No rain fell, but the wind was terrific in its force. We were obliged to lie flat on the sand. The air was filled with confused torrents of sound, so deafening that we could not make ourselves heard one to the other. It was over in ten minutes. The sky cleared, the sun shone; the lake waters subsided; the sounds died away, and very suddenly. In the minute's calm that followed it seemed as if, in all that land, there were no stirring of a leaf, a twig, or fin of fish, or wing of fowl. There was again a sudden change of wind, and we knew the very moment when the upper air currents, cool and crisp with a touch of Arctic frost, swept down upon the earth and brought refreshment. In another quarter of an hour there was no trace of the storm on the lake; but behind us, on each side of the trail, we saw great trees uprooted.
"I can leave you and André now, and with a clear conscience, to your fishing," he said, as he ran down his canoe.
I felt positively grateful to him for not insisting on taking me back with him; it would have hurt old André's pride as well as feelings.
"We 'll bring home fish enough for supper," I said with fine amateur assurance.
"I warn you 'We are seven' plus the two Montagnais; they stay to-night."
"If I don't make good, André will." And André smiled in what I thought a particularly significant way.
We watched the swift course of his canoe over the lake.
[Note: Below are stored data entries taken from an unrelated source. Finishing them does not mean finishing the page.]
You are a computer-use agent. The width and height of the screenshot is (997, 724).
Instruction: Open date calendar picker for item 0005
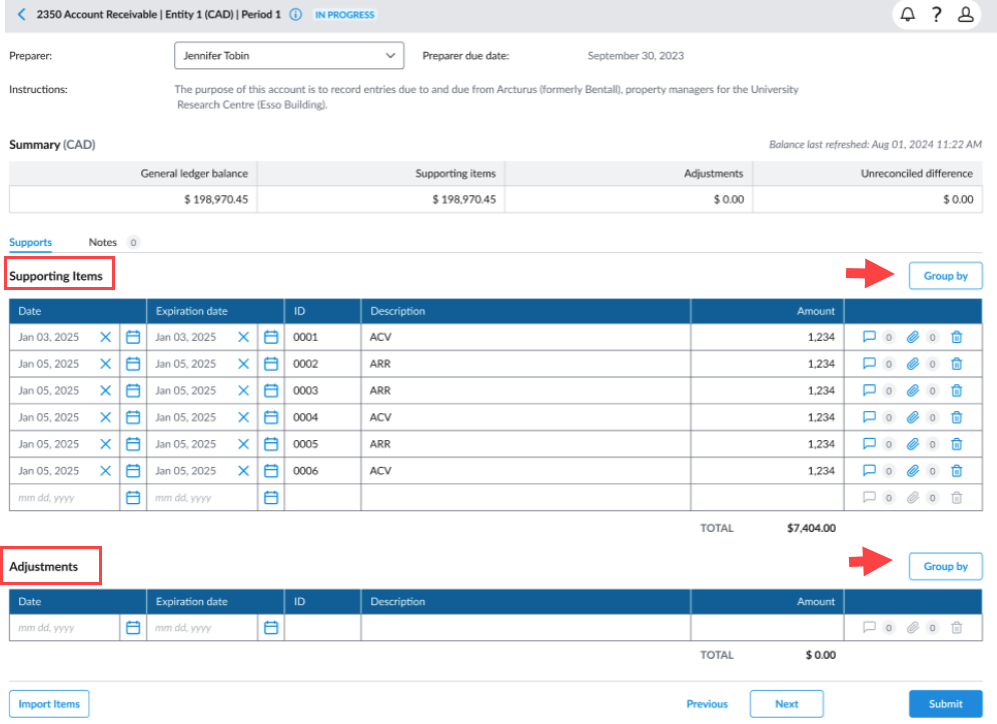tap(133, 444)
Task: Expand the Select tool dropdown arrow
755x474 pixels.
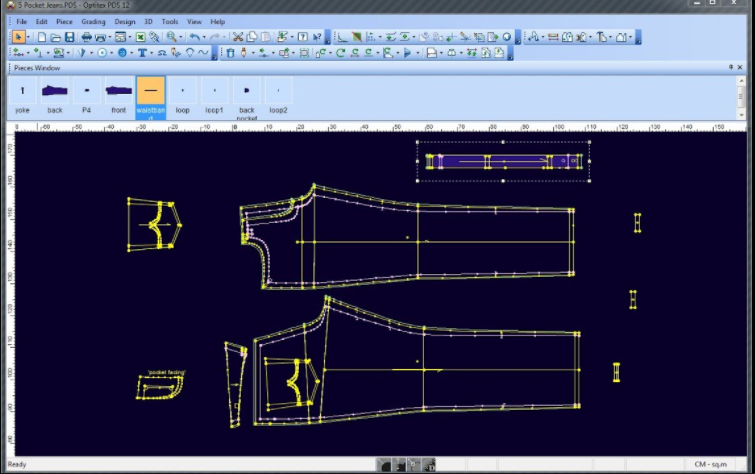Action: click(28, 37)
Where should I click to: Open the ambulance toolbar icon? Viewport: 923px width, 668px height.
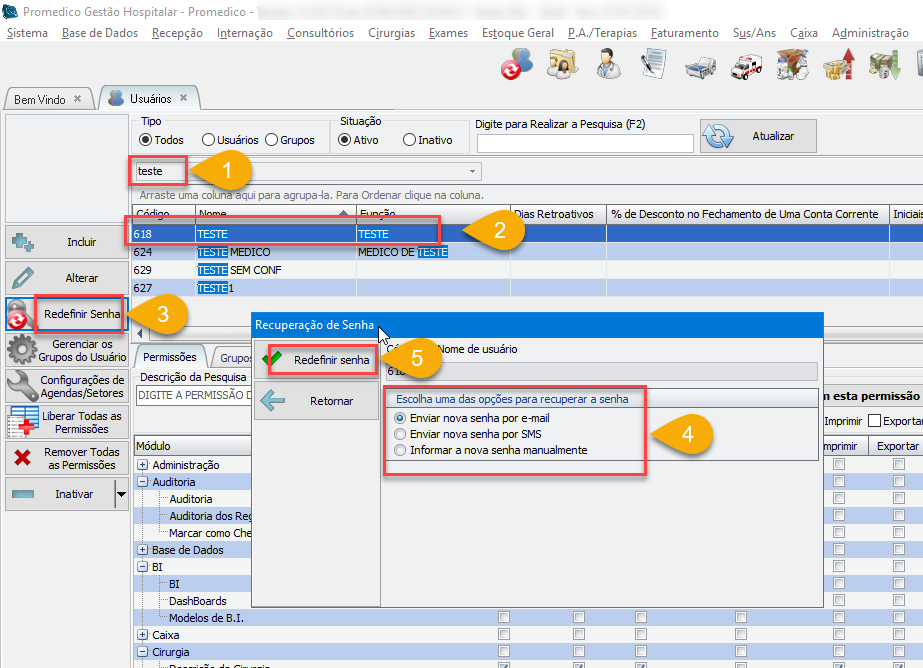(x=746, y=68)
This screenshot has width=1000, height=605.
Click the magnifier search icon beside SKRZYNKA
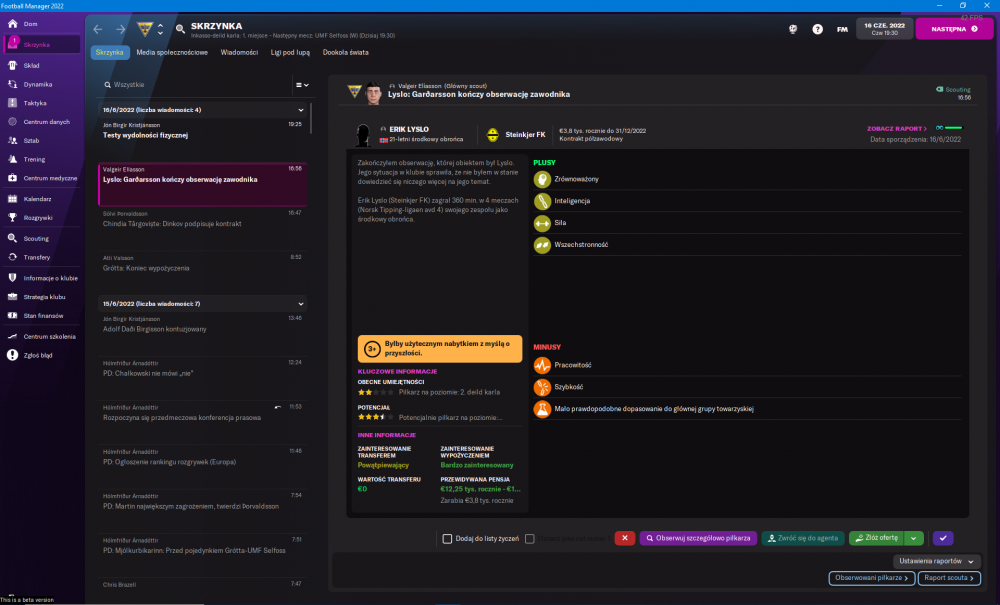180,29
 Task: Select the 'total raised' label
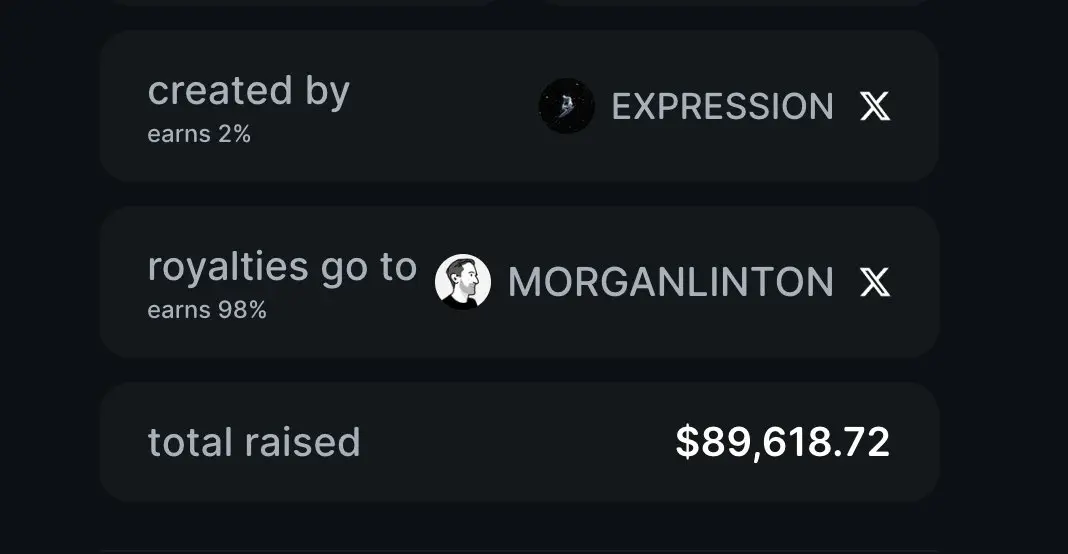click(x=254, y=442)
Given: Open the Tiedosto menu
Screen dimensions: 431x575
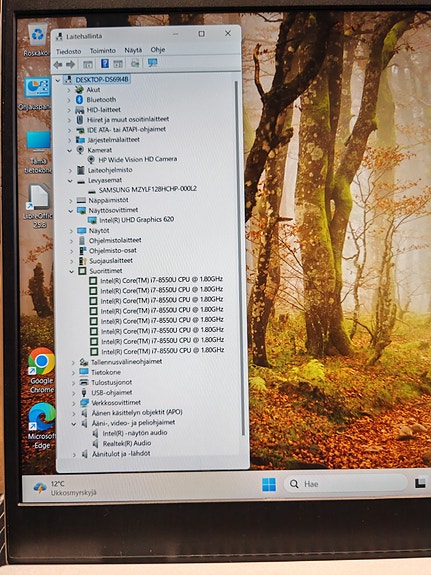Looking at the screenshot, I should coord(69,51).
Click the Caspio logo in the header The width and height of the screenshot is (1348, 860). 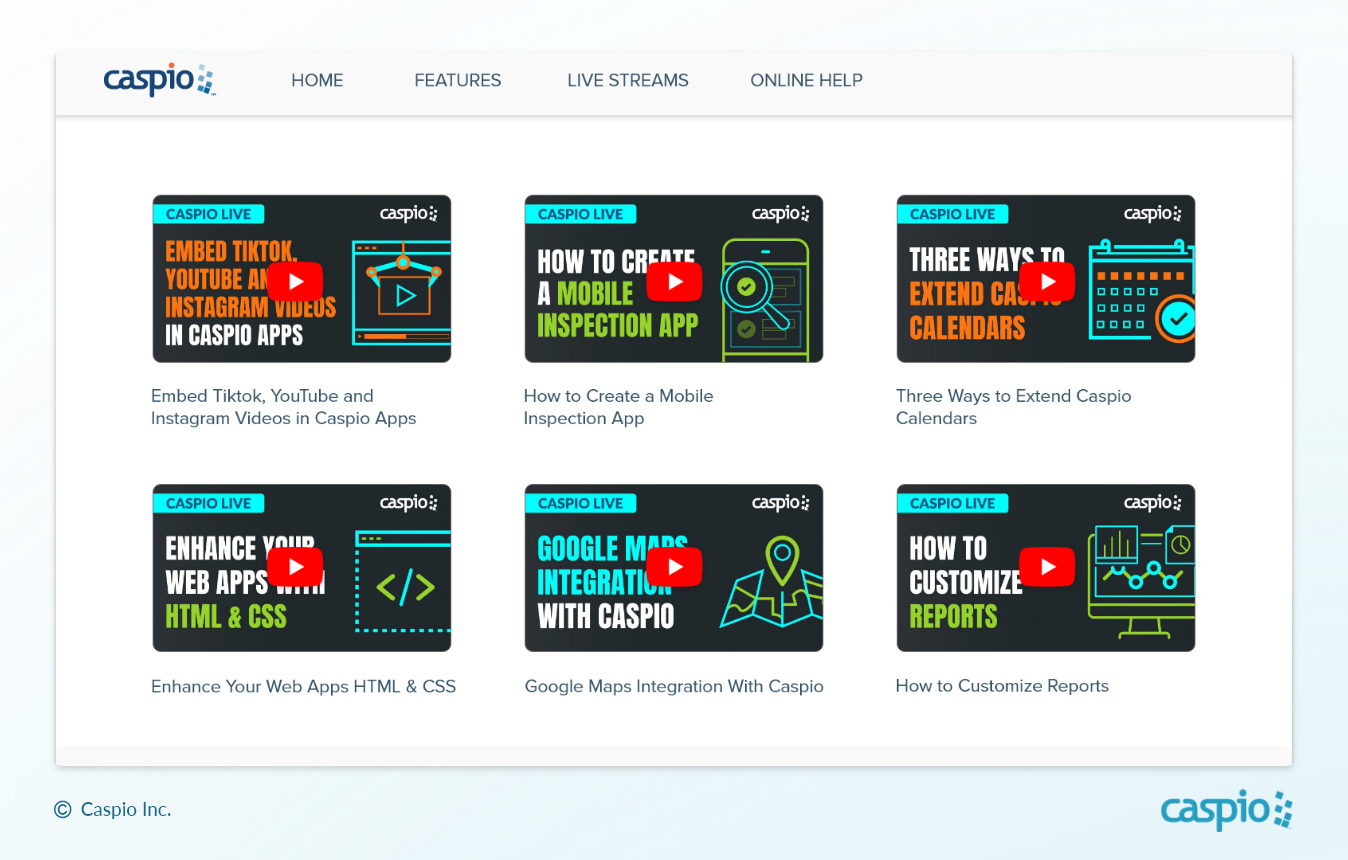(159, 80)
Just as he was about to round a small promontory, that would hide him from our sight, he stood up, and swung the dripping paddle high above his head. I waved my hand in answering greeting.
André turned to me with a smile. "The seignior has a look of that other—but he is not the same."
What an obsession it was with this man of ninety! I watched him preparing lines and bait. The canoe had passed from sight.
"André," I said, speaking on the impulse of the moment, "I want to go back to camp."